The request comes in the wake of recent blistering criticism about the university’s management of the Mauna Kea Astronomy Reserve, home to nearly a dozen world-class telescopes at the summit of Hawaii’s tallest mountain.
“We think it’s the right thing to do, to look at all the costs and how the money flows through and around the mountain. We want to be transparent about that,” said Greg Chun, senior adviser to UH President David Lassner on Mauna Kea.
The regents will be meeting at 10:45 a.m. at the ‘Imiloa Astronomy Center of Hawaii in Hilo in a special meeting about Mauna Kea. It will follow the board’s regular monthly meeting at 9:30 a.m. at the same location.
Hawaii island Mayor Harry Kim, who is working on a plan to revamp the summit’s management as part of his peace park proposal, is also scheduled to address the special meeting.
In recent months, the university has faced a growing number of challenges to its jurisdiction on the mountain. In addition to criticism from Kim, the Office of Hawaiian Affairs has filed a lawsuit in an effort to wrest control of the ceded lands at the summit, and the state Legislature is considering a measure, Senate Bill 3090, to establish a new management authority.
Still another measure, Senate Bill 757, requires the state auditor to conduct a “forensic financial audit” to examine the university’s financial dealings in regard to Mauna Kea. A forensic audit is more comprehensive than a garden-variety audit in that it looks for evidence that could lead to prosecution for criminal wrongdoing.
At a recent hearing on Senate Bill 3090, university officials were accused of sitting on a gold mine at the summit and allowing millions of dollars in potential fees, charges and rental payments to slip through their fingers.
State Sen. Kaiali‘i Kahele (D, Hilo), who introduced the bill, cited a 2001 Keck Observatory report that indicated it cost $1 a second to use the telescope and $30,000 a night. Multiply that over the course of the year and it costs $8 million to $10 million to use the telescope, he said.
Charging even more per second could reap even more money, he said.
But Kalbert Young, UH’s vice president of budget and finance, said the telescope charges do not represent points of revenue but rather expenses.
“This is what it costs to run those telescopes,” he said.
Officials said the observatories spend a combined $72.4 million a year for their operations. That includes $5.6 million allocated to Mauna Kea Support Services, the entity that runs the day-to-day operations of the summit region.
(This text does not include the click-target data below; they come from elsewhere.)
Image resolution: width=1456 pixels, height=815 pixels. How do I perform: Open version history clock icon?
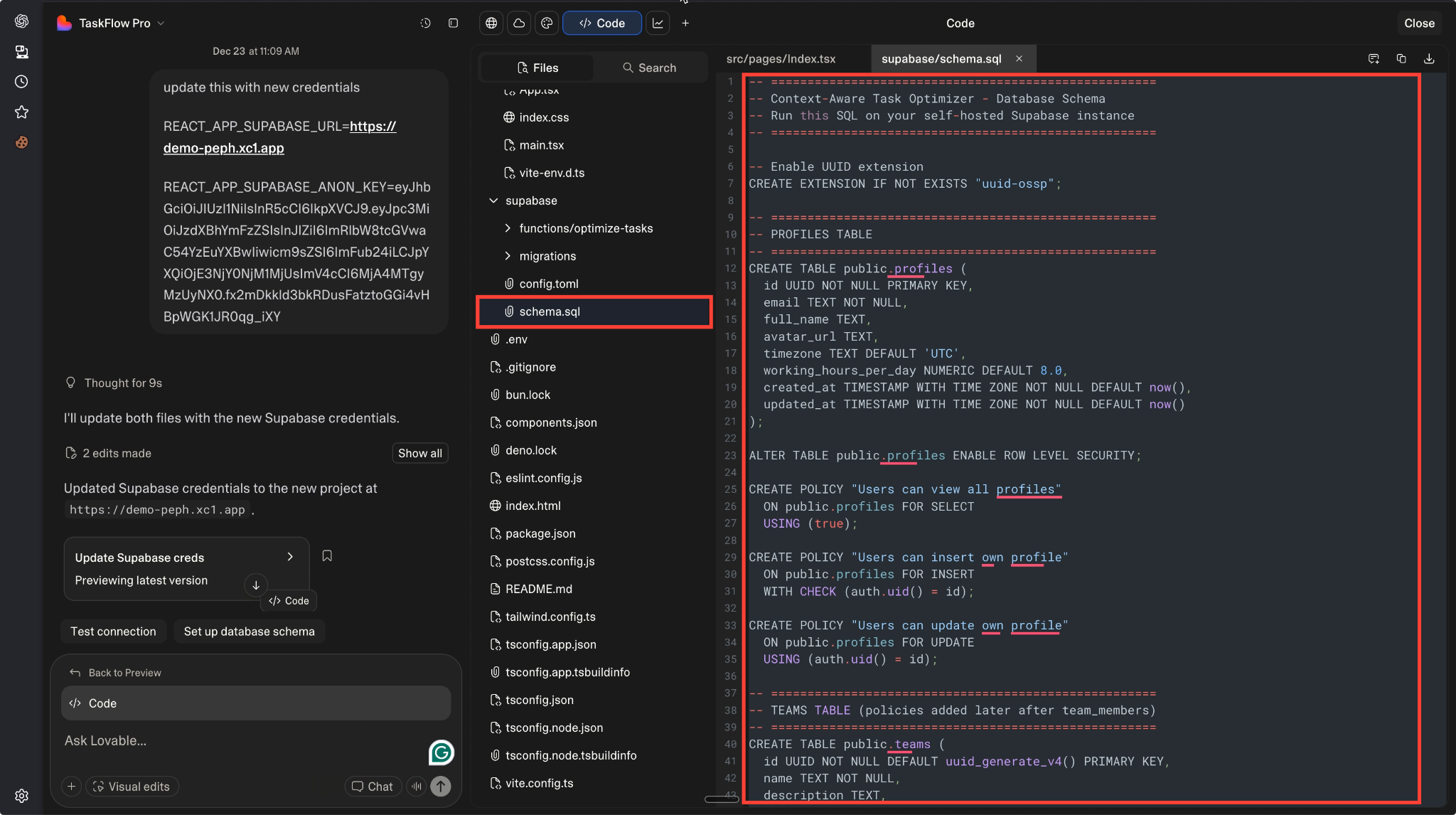pyautogui.click(x=425, y=23)
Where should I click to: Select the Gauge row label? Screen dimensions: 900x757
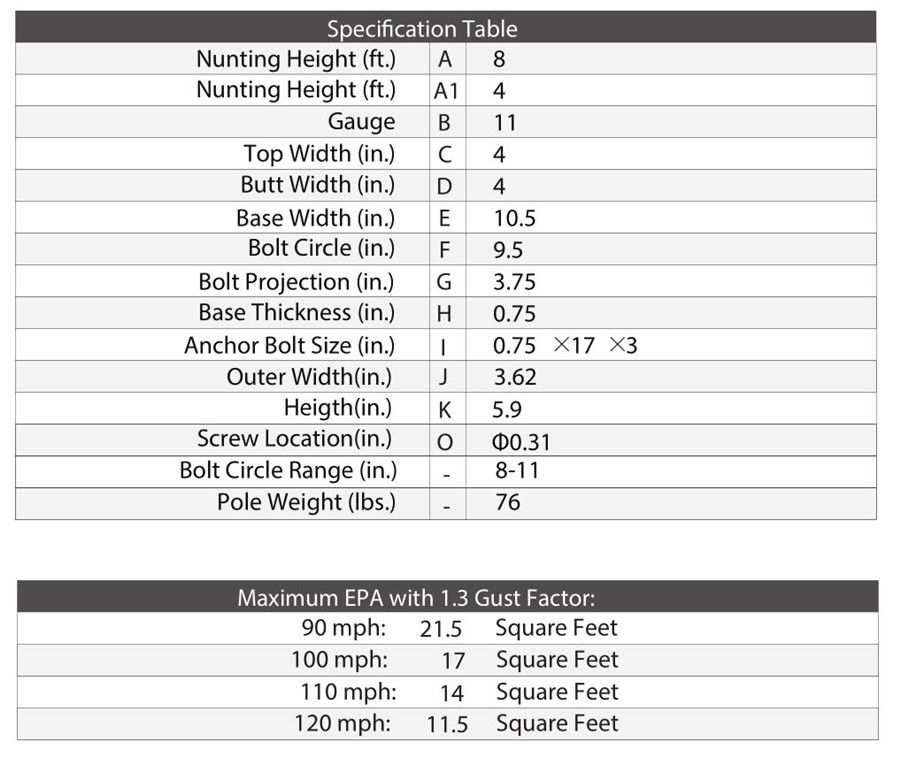361,122
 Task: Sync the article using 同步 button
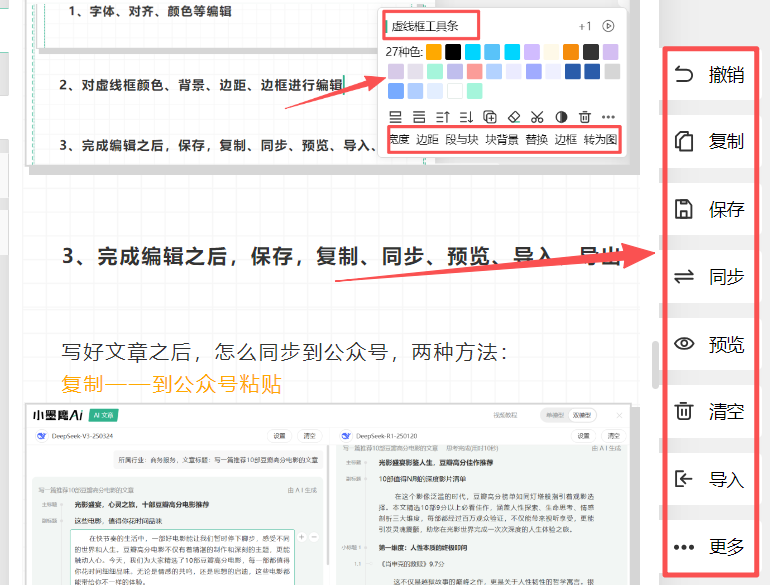pos(710,277)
That’s also on top of a combined $601 million that the observatories spent to build the observatories in the first place.
Critics also have blasted the university for charging only $1 a year for rent payment on the telescope subleases.
But Robert McLaren, interim director of the UH Institute for Astronomy, said the state offered the summit’s master lease to the university at no charge for the benefit of scientific research, and the nominal sublease rent charge is consistent with that.
The $1-a-year rent payment, McLaren said, was set up decades ago to help lure observatories to the top of Mauna Kea, with a requirement that UH be given a percentage of viewing time.
The effort has brought tens of millions of dollars to Hawaii’s economy and resulted in scores of scientific discoveries, he said.
But the days of nominal rent payments are coming to an end as the planned Thirty Meter Telescope has agreed to eventually pay $1 million a year — 20 percent of which will go to OHA and 80 percent to mountain management.
McLaren said the other telescopes already know they will be expected to pay substantially more when their subleases come up for renegotiation.
The university also has been criticized for not generating more revenue from commercial activities, but Chun said UH has to be careful because the summit can be a dangerous area for tourists. He said the university will be looking at more equitable commercial fees in the near future.
Chun said that while the university is committed to working collaboratively with others in the future, none of the current management proposals for Mauna Kea hit the mark.
University spokesman Dan Meisenzahl said some people are twisting facts and offering up the myth that the summit is poorly managed. The fact is, he said, the state auditor praised UH for managing and protecting Mauna Kea in its last assessment.
“I could make an argument that it’s the best-managed state land in Hawaii,” he said.
As for the internal audit or proposed forensic financial audit, “There’s absolutely nothing to hide,” Meisenzahl said. “No one’s going to find anything.”
Correction: An earlier version of the story said the Board of Regents meeting was Friday.